◆ Work task: State how many lines of the entries hold the string "agent". Reply with the number alone.

*** Opening Supplied material ***

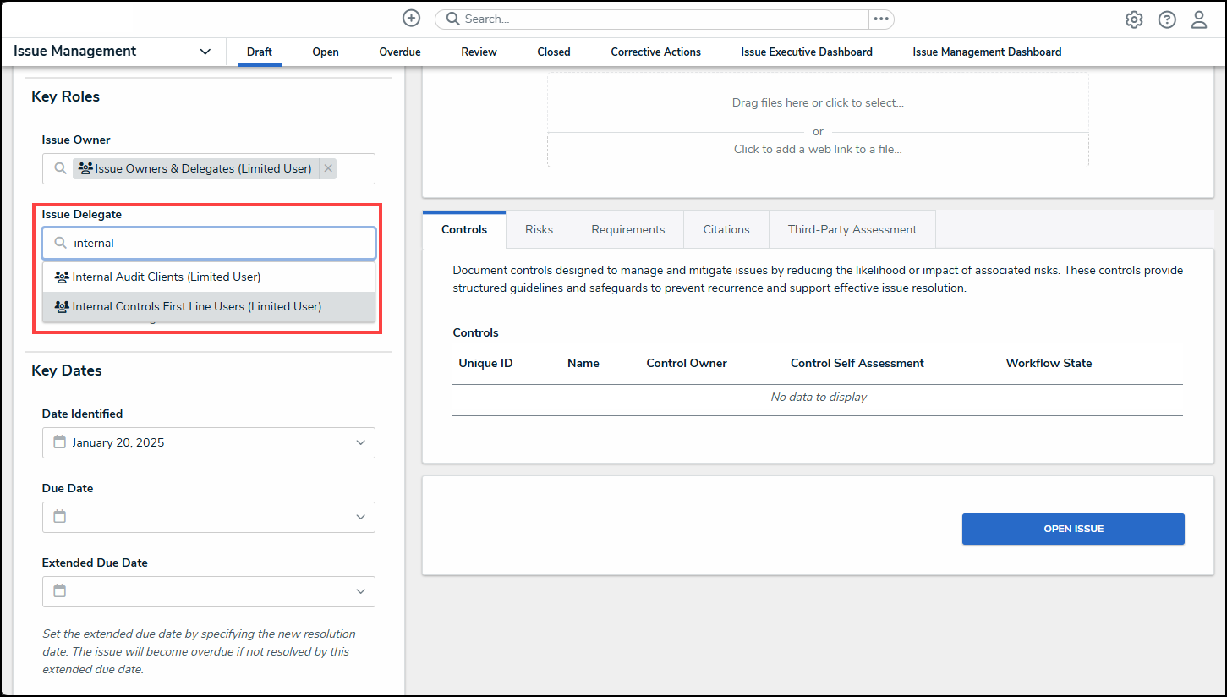Click the Due Date calendar icon

59,516
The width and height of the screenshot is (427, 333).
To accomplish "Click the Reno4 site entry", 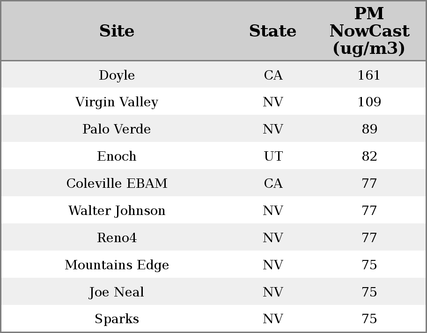I will click(x=117, y=238).
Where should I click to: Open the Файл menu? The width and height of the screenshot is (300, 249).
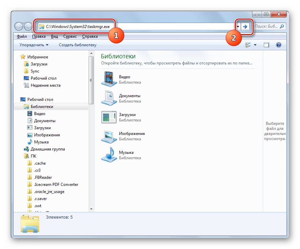click(x=22, y=36)
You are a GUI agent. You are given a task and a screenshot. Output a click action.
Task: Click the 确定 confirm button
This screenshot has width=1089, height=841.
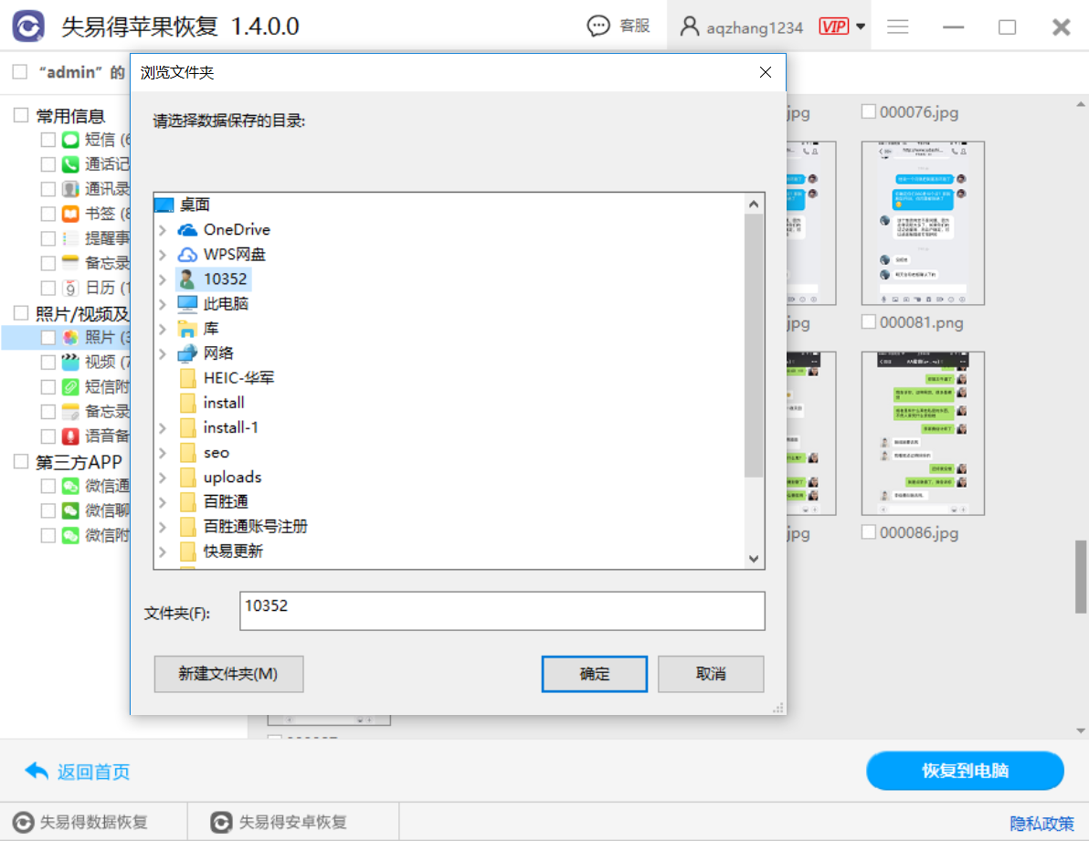click(594, 673)
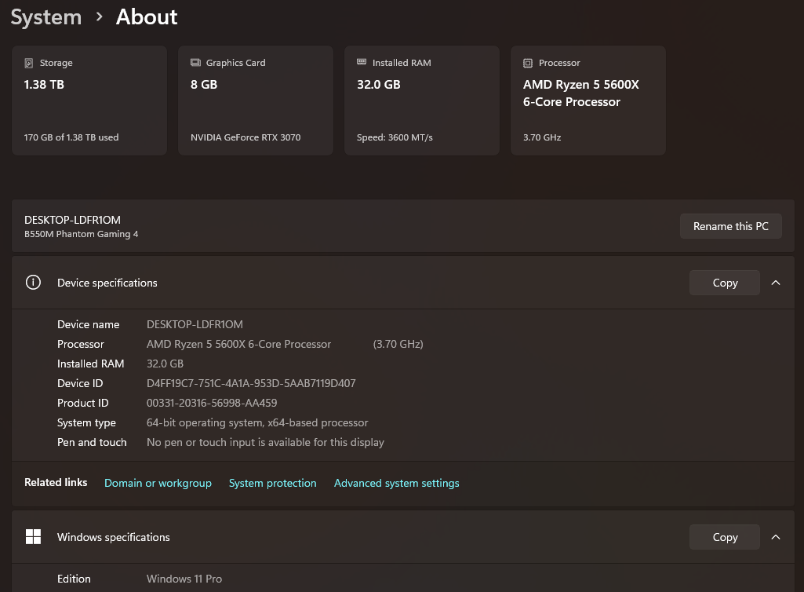This screenshot has width=804, height=592.
Task: Collapse the Device specifications section
Action: click(x=776, y=282)
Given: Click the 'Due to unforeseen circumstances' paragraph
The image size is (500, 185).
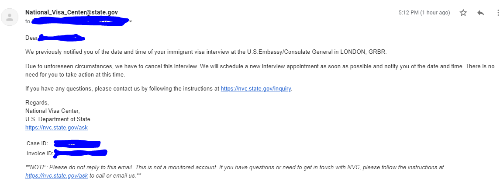Looking at the screenshot, I should pos(260,70).
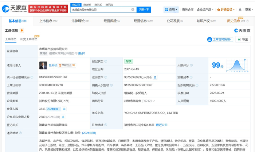Expand the 应用 dropdown menu
255x152 pixels.
[x=172, y=9]
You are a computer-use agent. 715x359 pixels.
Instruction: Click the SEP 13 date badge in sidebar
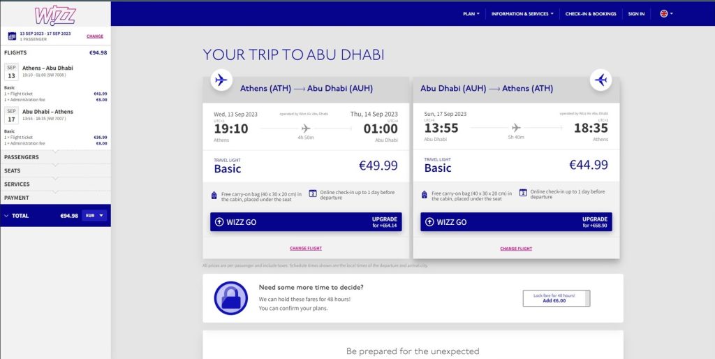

*** Closing Supplied material ***

◆ Result: 2